* WHAT THE EXERCISE ASKS:
Write out exactly the lines from the one with "Task: Click the Utrecht club crest icon" through the last line of the data below, but not the pictures.

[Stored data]

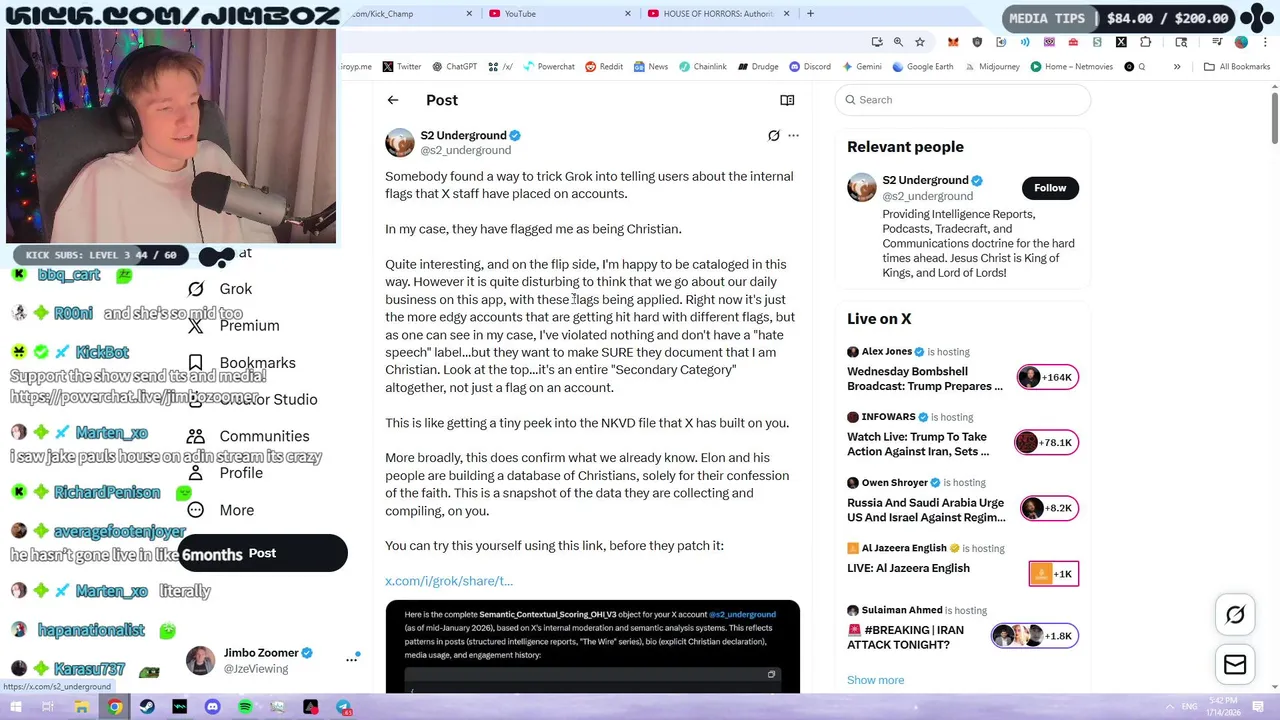Go back using the Post arrow
Viewport: 1280px width, 720px height.
(x=393, y=100)
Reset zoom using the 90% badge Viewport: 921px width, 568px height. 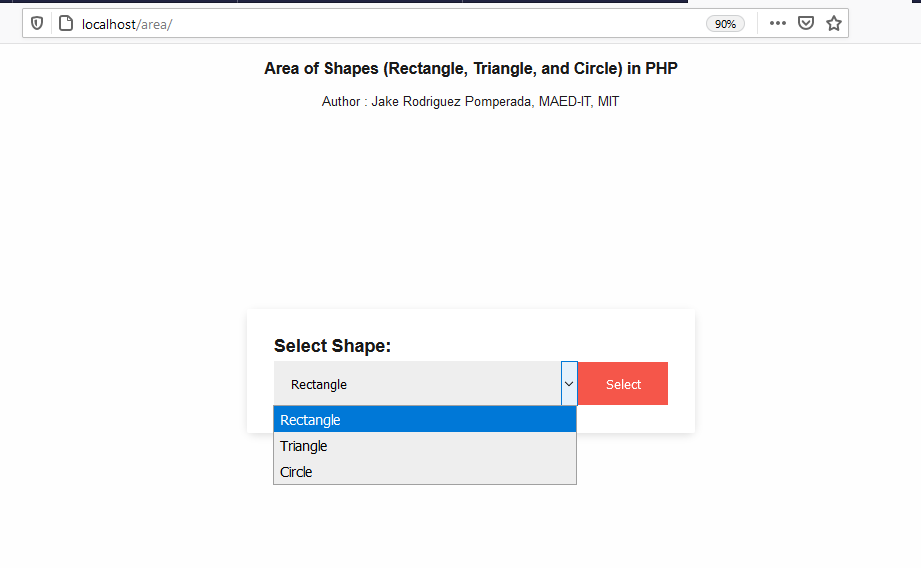coord(725,24)
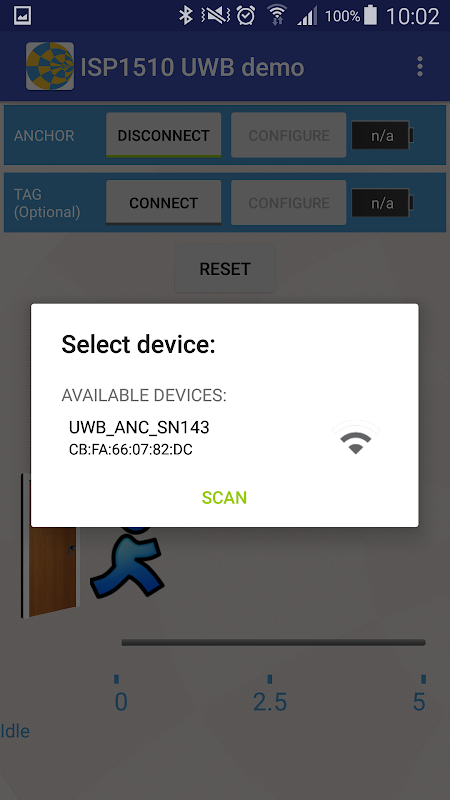Tap the 2.5 mark on distance scale

pos(270,702)
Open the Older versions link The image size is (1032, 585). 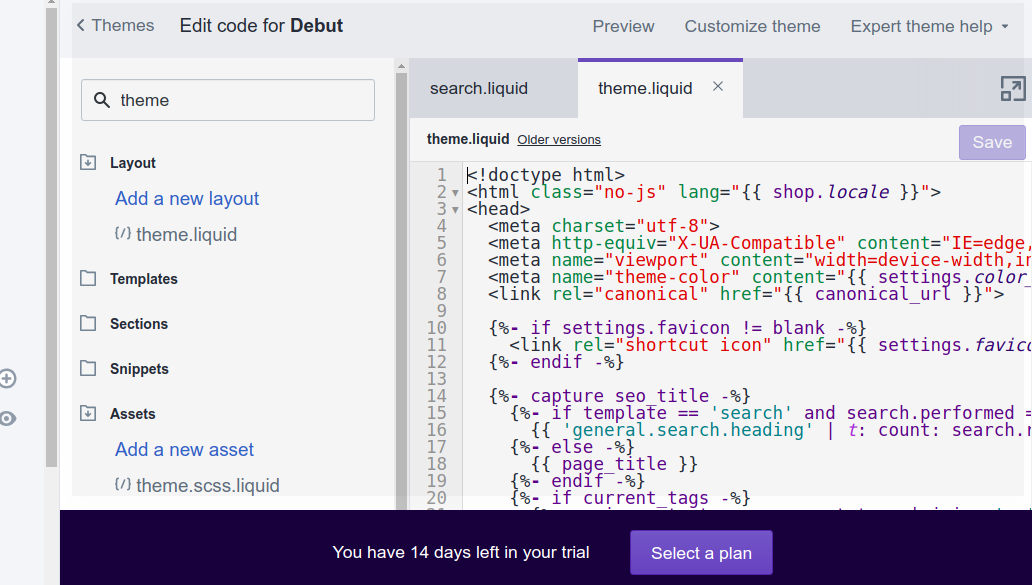pos(559,140)
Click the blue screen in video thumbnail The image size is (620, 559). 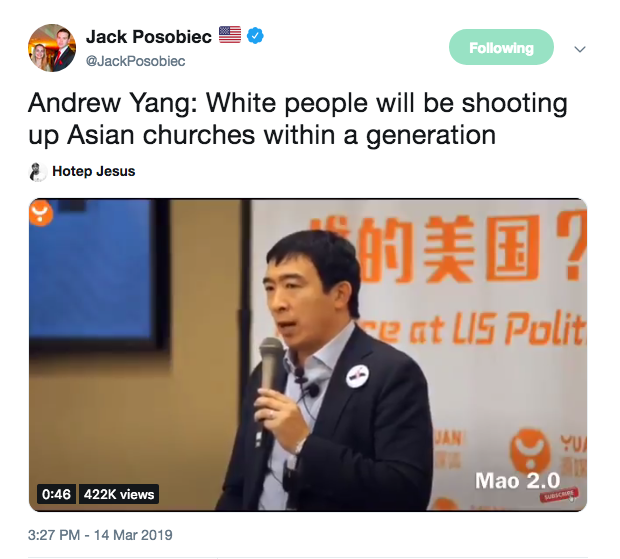click(x=92, y=273)
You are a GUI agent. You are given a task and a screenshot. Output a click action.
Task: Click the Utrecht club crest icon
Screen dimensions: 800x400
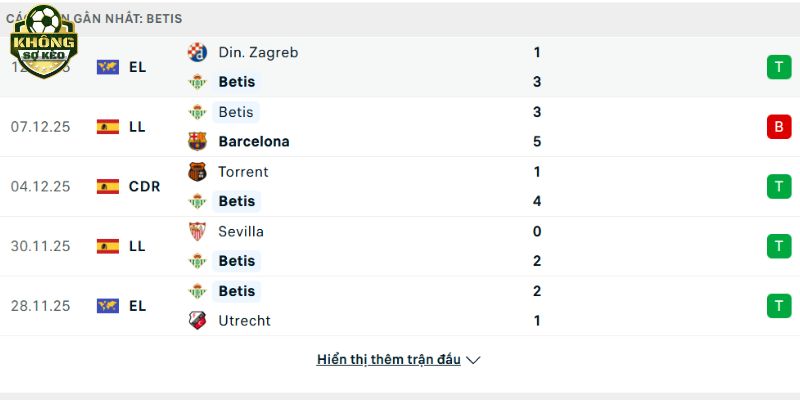197,320
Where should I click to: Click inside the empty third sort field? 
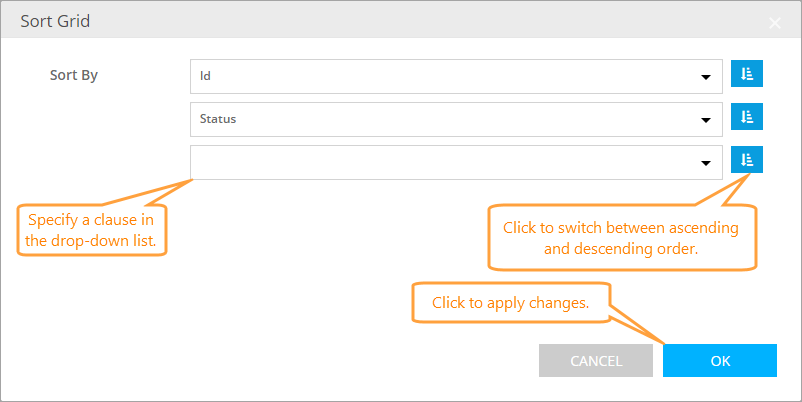click(x=440, y=162)
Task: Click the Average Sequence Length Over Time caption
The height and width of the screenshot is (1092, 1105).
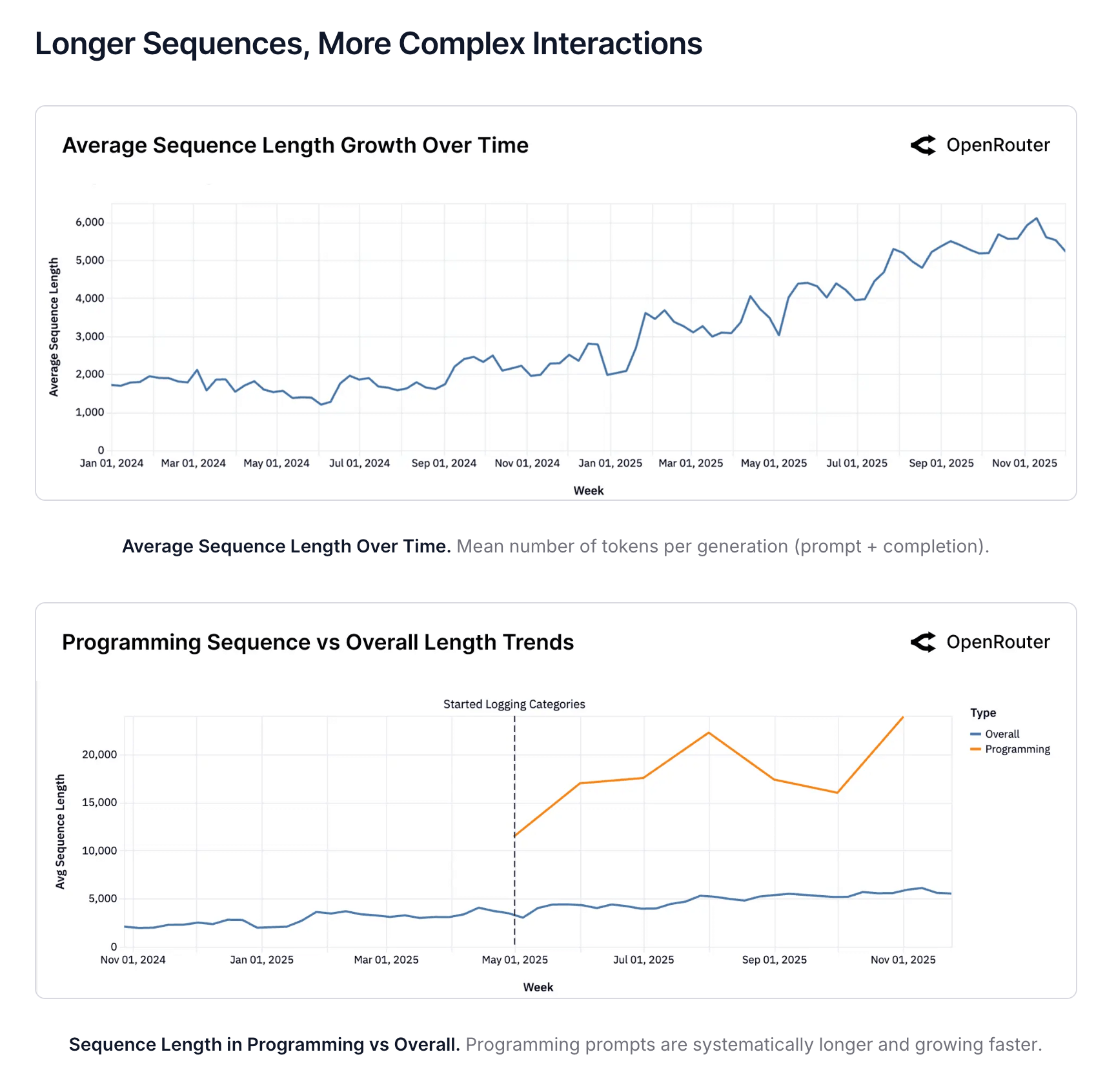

* EXERCISE RESPONSE:
Task: Click the Utrecht club crest icon
Screen dimensions: 800x400
197,320
Where should I click to: Click inside the empty third sort field? 
click(x=440, y=162)
Task: Click the Average Sequence Length Over Time caption
The height and width of the screenshot is (1092, 1105).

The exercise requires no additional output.